The sherpa.optmethods.optfcts module

Optimizing functions.

As input, these functions take

  • a callback function, which should return the current statistic value and an array of the statistic value per bin.

  • the current set of parameters (a numpy array)

  • the minimum for each parameter (numpy array)

  • the maximum for each parameter (numpy array)

  • any optional arguments

The return value is a tuple containing

  • a boolean indicating whether the optimization succeeded or not

  • the list of parameter values at the best-fit location

  • a string message, which might be empty.
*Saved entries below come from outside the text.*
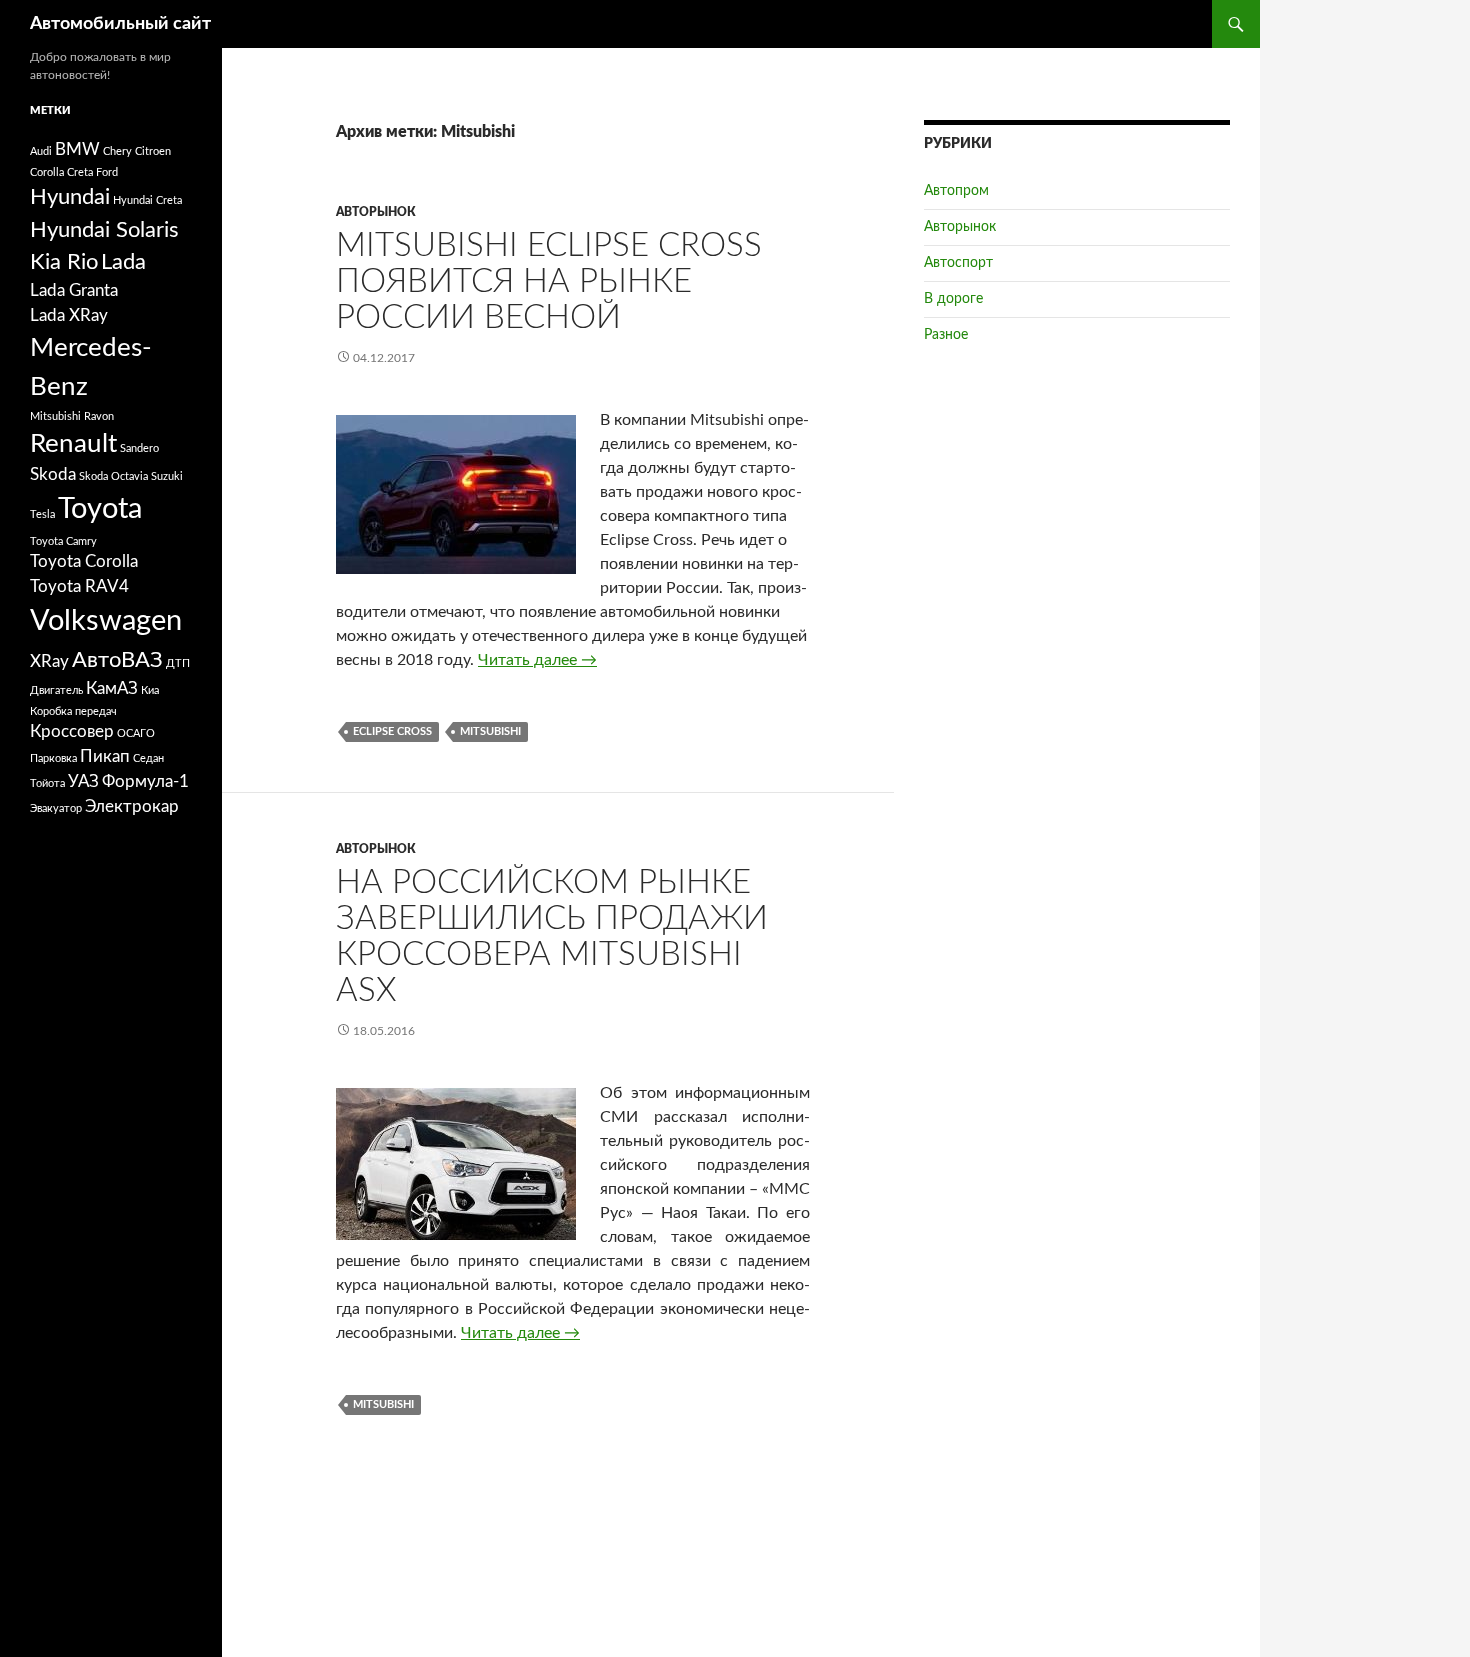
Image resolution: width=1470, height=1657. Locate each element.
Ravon (99, 416)
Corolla (47, 172)
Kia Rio (64, 262)
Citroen (153, 151)
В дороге (953, 299)
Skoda (53, 475)
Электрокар (132, 807)
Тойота (47, 783)
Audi (41, 151)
If the first element is False most optimizers indicate a reason for the failure in this string.

  • a dictionary which depends on the optimizer and may be empty, or None.

Notes

Each optimizer has certain classes of problem where it is more, or less, successful. For instance, the neldermead function should only be used with chi-square based statistics.

Examples

Fit a constant model to the array of values in y, using a least-square statistic:

>>> import numpy as np
>>> y = np.asarray([3, 2, 7])
>>> def cb(pars):
...     'Least-squares statistic value from fitting a constant model to y'
...     dy = y - pars[0]
...     dy *= dy
...     return (dy.sum(), dy)
...

This can be evaluated using the neldermead optimiser, starting at a model value of 1 and bounded to the range 0 to 10000:

>>> res = neldermead(cb, [1], [0], [1e4])
>>> print(res)
(True, array([4.]), 14.0, 'Optimization terminated successfully', {'info': True, 'nfev': 98})
>>> print(f"Best-fit value: {res[1][0]}")
Best-fit value: 4.0

How are parameter bounds implemented?

The optimizers neldermead and minim use a simple Infinite Potential approach, where the value of the statistic is set to a very large number defined by the module level variable FUNC_MAX if any of the parameter values is outside the limits.

This approach is easy to implement and fast to evaluate, but it does introduce a discontinuity at the limits which can in some cases cause problems when the best-fit value is close to the limits.

Functions

difevo(fcn, x0, xmin, xmax[, ftol, maxfev, ...])

difevo_lm(fcn, x0, xmin, xmax[, ftol, ...])

difevo_nm(fcn, x0, xmin, xmax, ftol, maxfev, ...)

grid_search(fcn, x0, xmin, xmax[, num, ...])

Grid Search optimization method.

lmdif(fcn, x0, xmin, xmax[, ftol, xtol, ...])

Levenberg-Marquardt optimization method.

minim(fcn, x0, xmin, xmax[, ftol, maxfev, ...])

montecarlo(fcn, x0, xmin, xmax[, ftol, ...])

Monte Carlo optimization method.

neldermead(fcn, x0, xmin, xmax[, ftol, ...])

Nelder-Mead Simplex optimization method.